───── Data records ─────

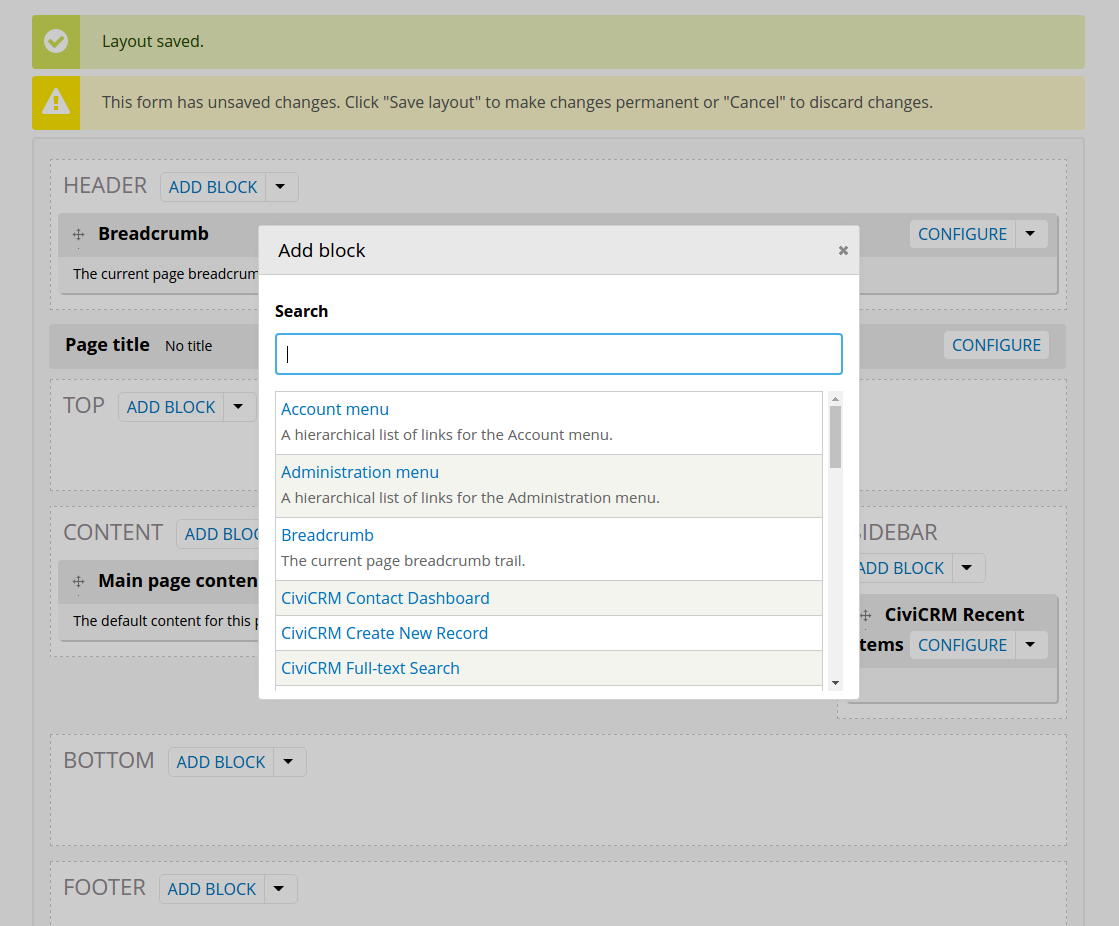Viewport: 1119px width, 926px height.
Task: Pick the Breadcrumb block from the list
Action: [x=327, y=535]
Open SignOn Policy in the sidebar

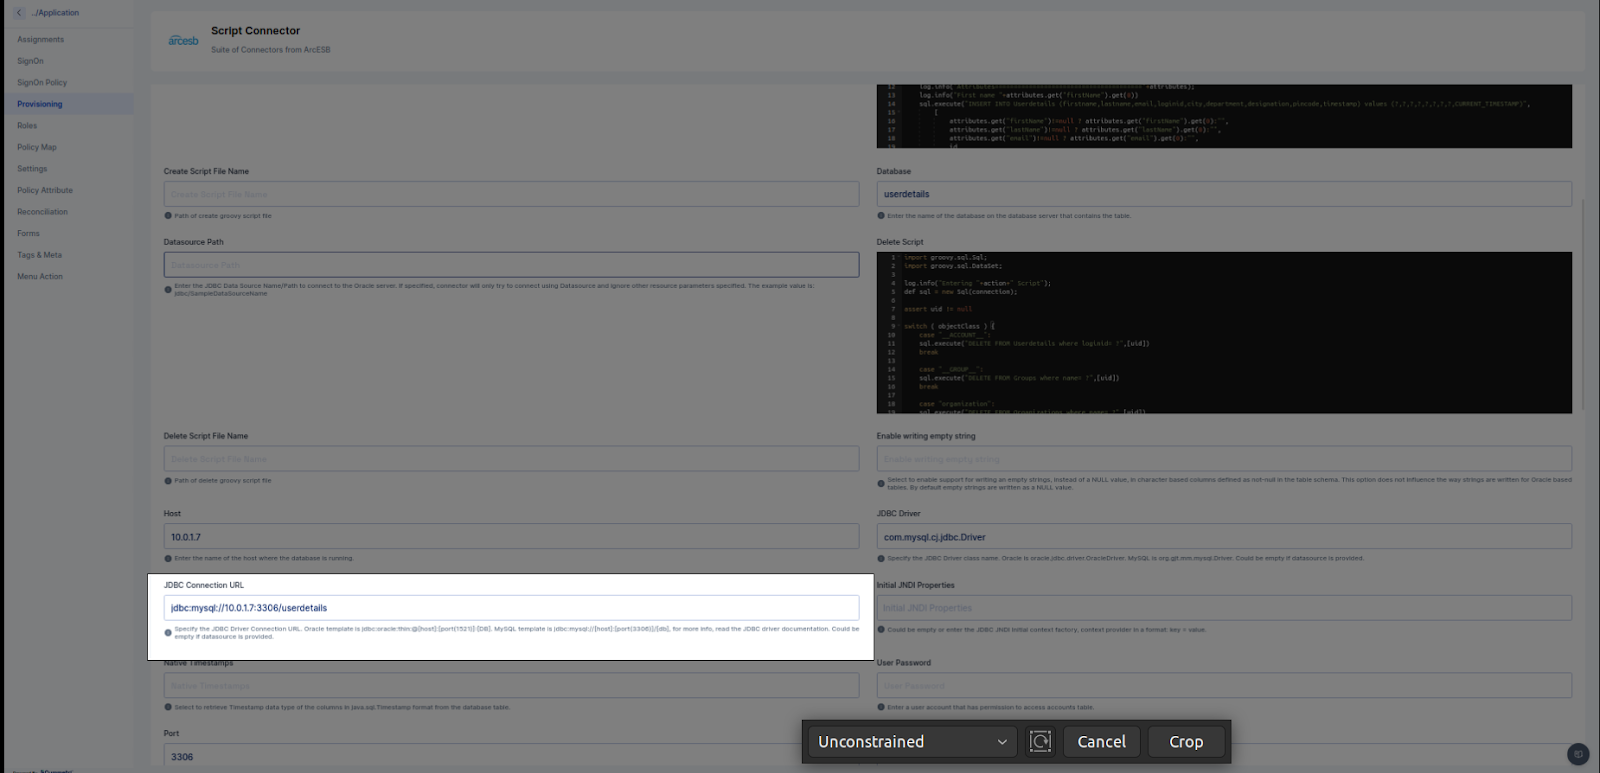click(x=42, y=83)
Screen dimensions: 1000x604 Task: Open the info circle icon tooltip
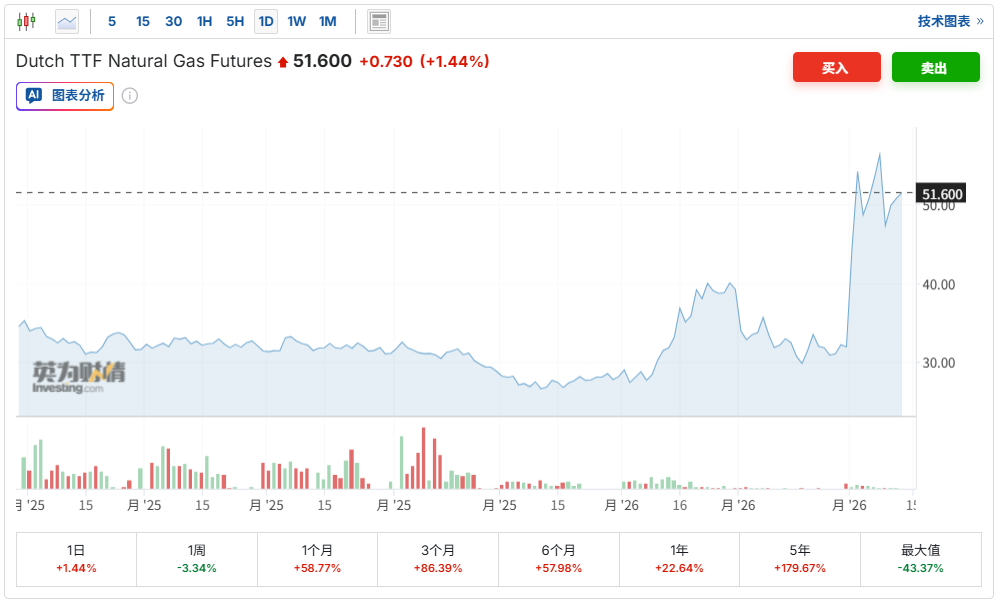[x=130, y=96]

─────

● Exercise instructions: Give back word for word the lines from the one containing "Open SignOn Policy in the sidebar" through the final line of the data above. Pictures are to be left out.

● Expected output:
Open SignOn Policy in the sidebar

click(x=42, y=83)
Screen dimensions: 1000x604 Task: Open the info circle icon tooltip
[x=130, y=96]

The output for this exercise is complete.